Our sources disclosed that the meetings concluded that the initial responses by Mr. Jonathan’s camp, relayed by the president’s top media aide, Reuben Abati, as well as statements by Bamanga Tukur, the national chairman of the Peoples Democratic Party (PDP), were considered insensitive and immature. Both Mr. Abati as well as Mr. Tukur had used harsh words in their respective reactions to Mr. Obasanjo’s 18-page epistle which accused Mr. Jonathan of failure of statecraft, encouragement of corruption, and of sabotaging the electoral prospects of PDP candidates in several recent elections, including the November 16 governorship election in Anambra State.
The source Confirmed that a few influential associates of President Jonathan were opposed to pummeling Mr.

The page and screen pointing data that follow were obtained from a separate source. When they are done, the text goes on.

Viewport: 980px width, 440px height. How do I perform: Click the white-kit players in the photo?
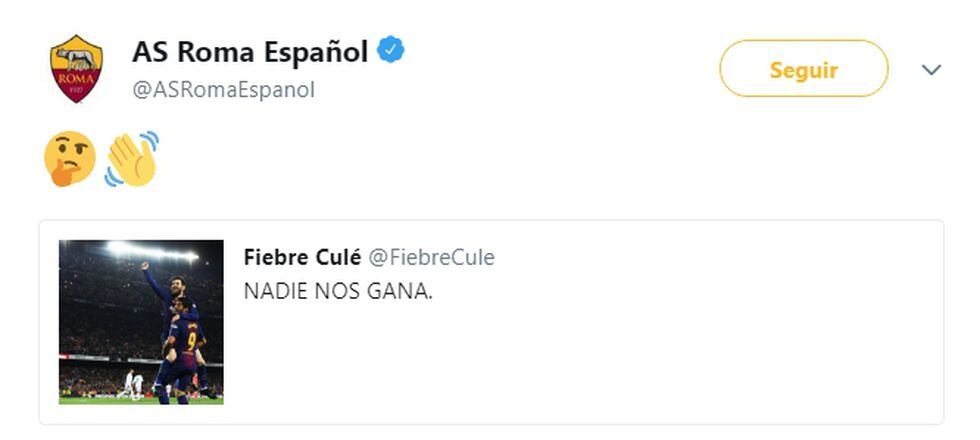pyautogui.click(x=131, y=383)
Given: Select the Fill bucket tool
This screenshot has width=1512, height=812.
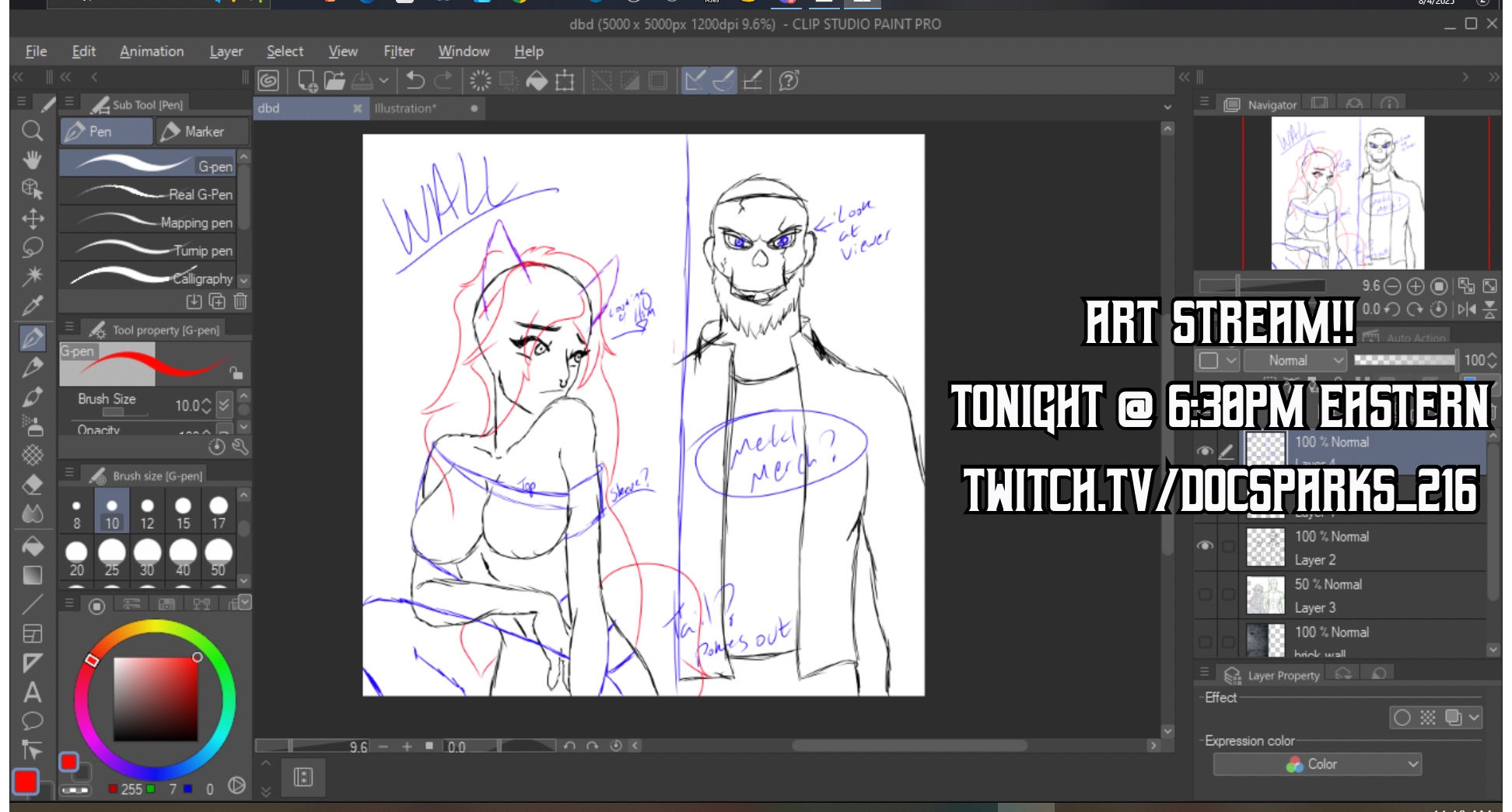Looking at the screenshot, I should (x=32, y=546).
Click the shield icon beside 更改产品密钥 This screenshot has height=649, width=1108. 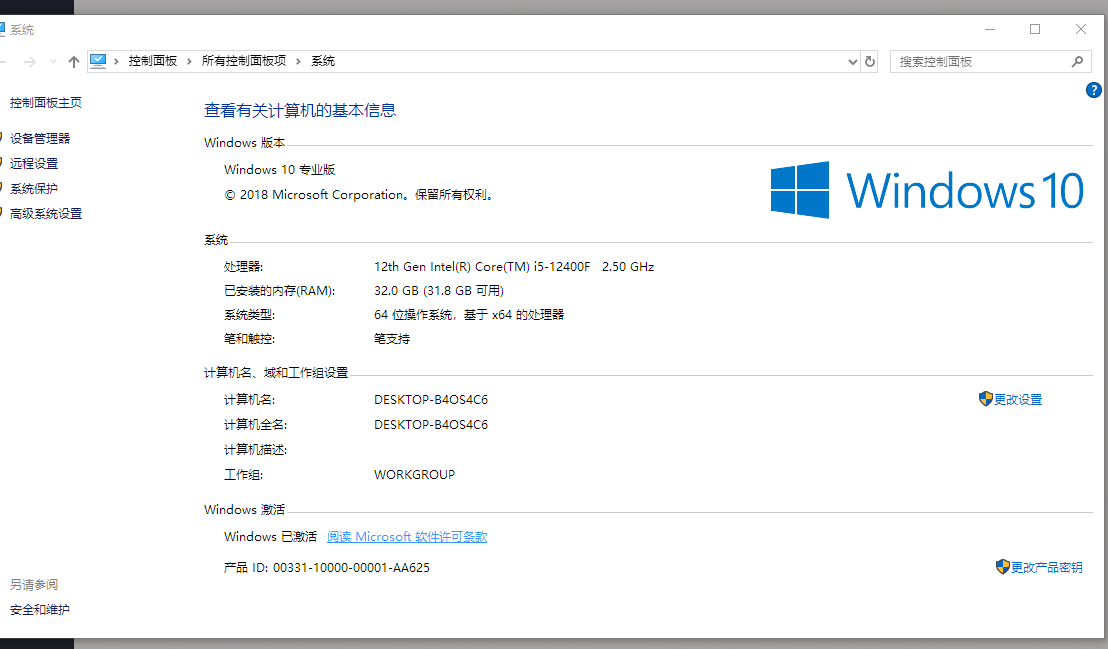coord(1003,566)
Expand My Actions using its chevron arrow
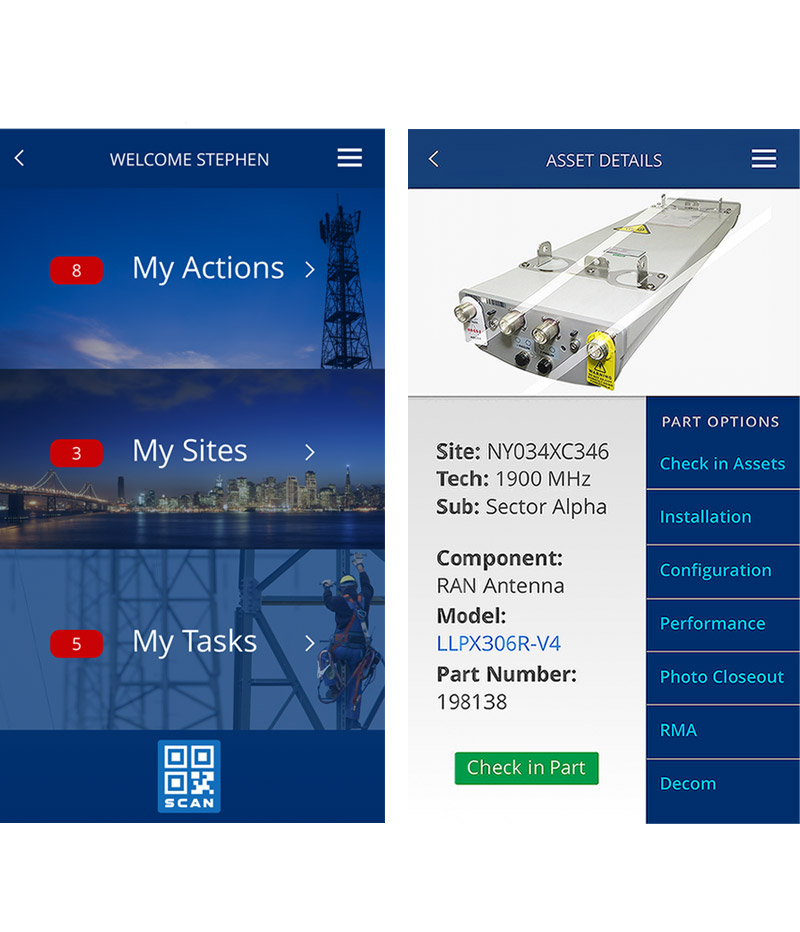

Obasanjo with words. “We are not comfortable with the reactions so far. We are determined to make every effort to ensure an early end to the warfare between the former president and Mr. President.”
“Chief Obasanjo will benefit if we attack him with insults,” said another source who has attended several meetings on how best to respond to the ongoing feud. “It is against African culture to abuse an elder, even if he abuses you. Chief [Obasanjo] will look good if we are seen as returning fire-for-fire,” the source added. He described the timing and nature of the former president’s leaked letter as inauspicious.
The source disclosed that he and several other friends of Mr. Jonathan considered Mr. Abati’s and Mr. Tukur’s fiery responses to Mr. Obasanjo to be “uncalled for and clearly insensitive in view of the complexities associated with the tension generated by Chief Obasanjo’s letter.”
He added that there was also a move to wade into a fight brewing between the Governor of the Central Bank of Nigeria, Sanusi Lamido Sanusi, and officials of the Nigerian National Petroleum Corporation (NNPC). In a letter to President Jonathan that was also widely reported, Mr. Sanusi accused the management of the NNPC of failure to remit billions of dollars of revenue earned from oil exports to the Central Bank of Nigeria. In a biting rebuttal, the NNPC stated that the CBN governor was ignorant of the fact that the oil corporation remits its oil-export receipts to other agencies of the government.